身近にいるいろいろな人の「いいところ」に注目させる

ロールモデルは身近な存在であればあるほど吸収しやすいものですが、なかなかロールモデルが見つからないこともあるでしょう。そのようなとき、どうしたらよいのでしょうか。

まず必要なのは視点を切り替え、身近な社員の良い部分を見ることです。たとえば叱られたことで相手を嫌な人だと思ってしまうと、以降それ以外にたくさんある良さが見えなくなることもあります。このように視点を切り替えることで、多くの社員の良い部分がさらにわかるのです。

社外で探す

ロールモデルは身近な人を設定することが理想ですが、どうしても難しい場合もあります。
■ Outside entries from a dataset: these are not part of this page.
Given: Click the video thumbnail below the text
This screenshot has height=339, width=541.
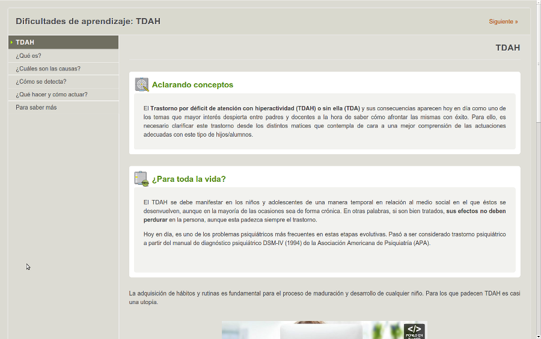Looking at the screenshot, I should (x=313, y=330).
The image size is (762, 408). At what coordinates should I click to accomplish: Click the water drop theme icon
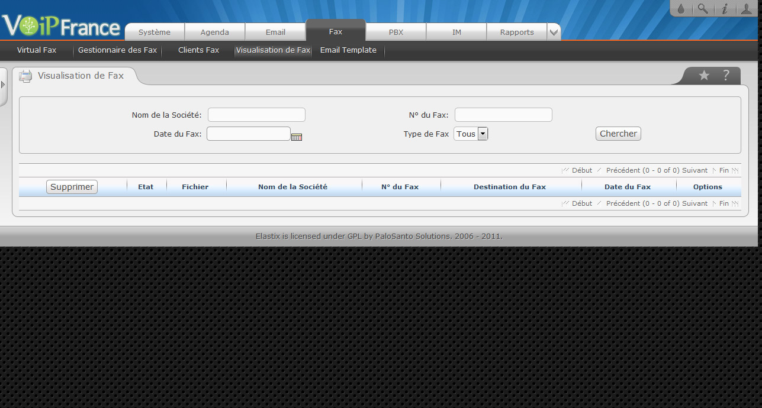coord(681,9)
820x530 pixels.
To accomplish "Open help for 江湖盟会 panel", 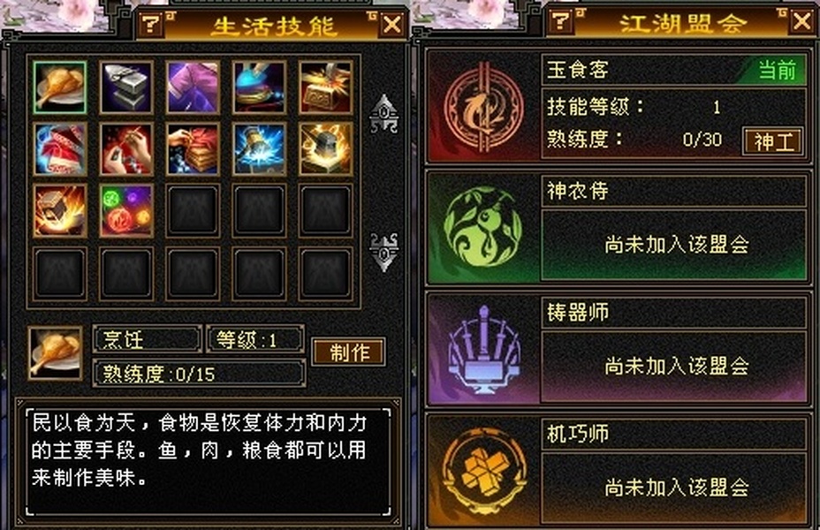I will (560, 21).
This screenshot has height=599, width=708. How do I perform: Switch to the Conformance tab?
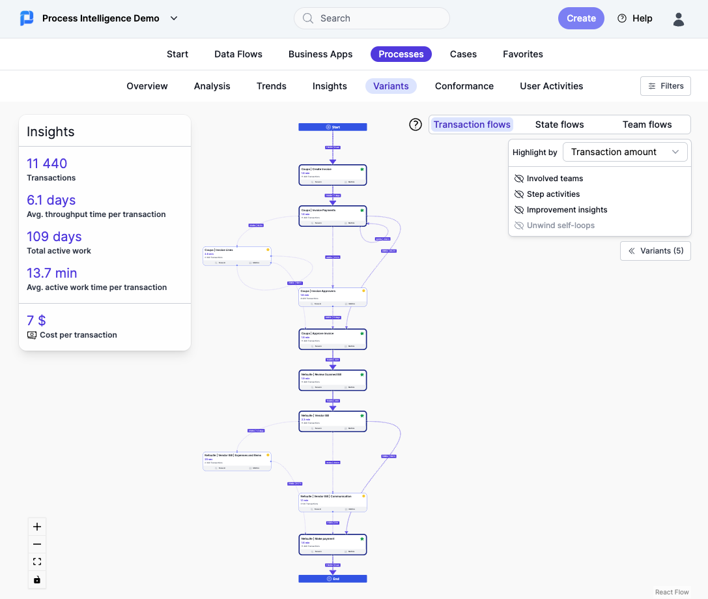[x=464, y=86]
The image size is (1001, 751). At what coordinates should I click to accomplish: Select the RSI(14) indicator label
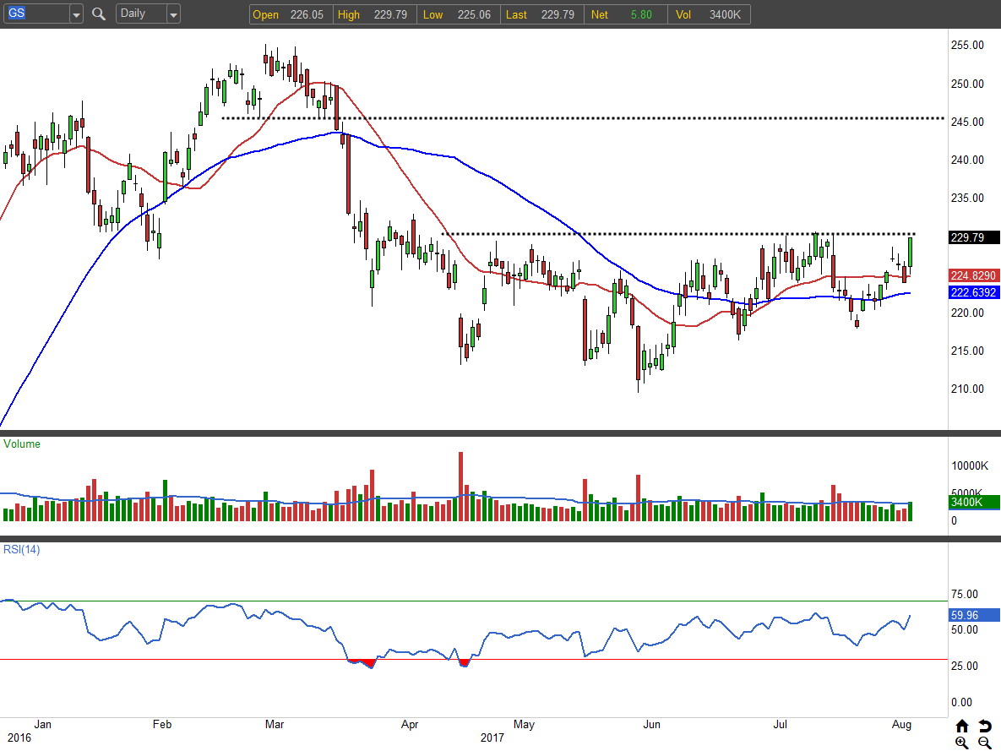(x=21, y=549)
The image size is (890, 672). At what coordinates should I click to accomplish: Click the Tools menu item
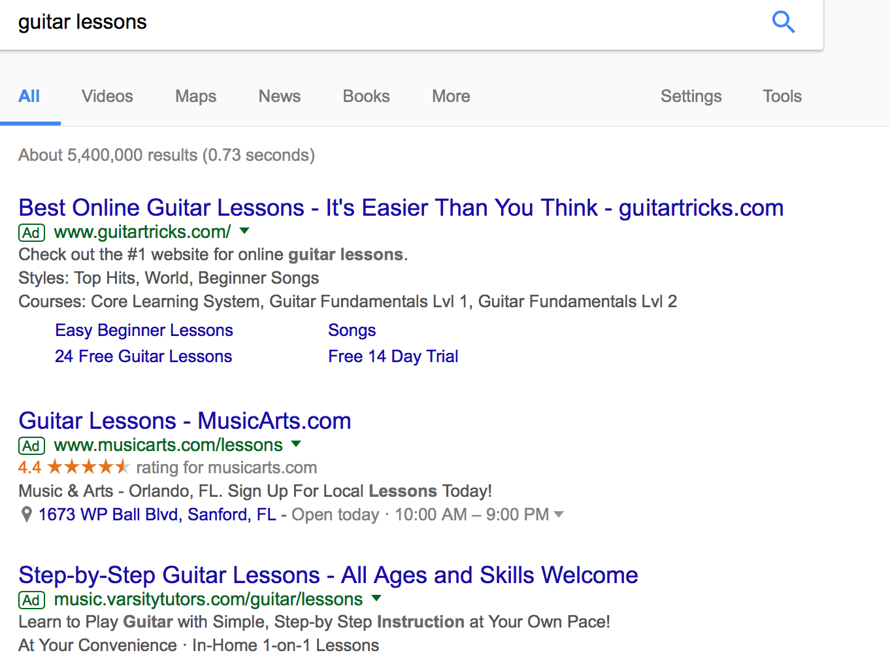coord(782,96)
もし見つからない場合は社外で探すのもよいでしょう。メディアに登場したり著書などを出版したりしているビジネスパーソンをロールモデルに設定してみてください。

そのほかに歴史上の人物やかつての経営者などをロールモデルにすることも珍しくありません。こういった何かしらの成功を収めた人物を、自分の行動や指針に落とし込むことは、今後の人生にも大きなプラスとなるでしょう。

まとめ

ロールモデルとはお手本となる存在で、ロールモデルの考え方や行動をもとにして自己研鑽できます。常にロールモデルを設定することで、ビジネスパーソンとしても磨かれるでしょう。

ビジネスパーソンとしてキャリアを重ねると、自分だけの考え方に縛られ、変化の多いシーンへのアプローチが遅くなりがちです。ロールモデルの設定により、シーンや時代に関係なく成長できるでしょう。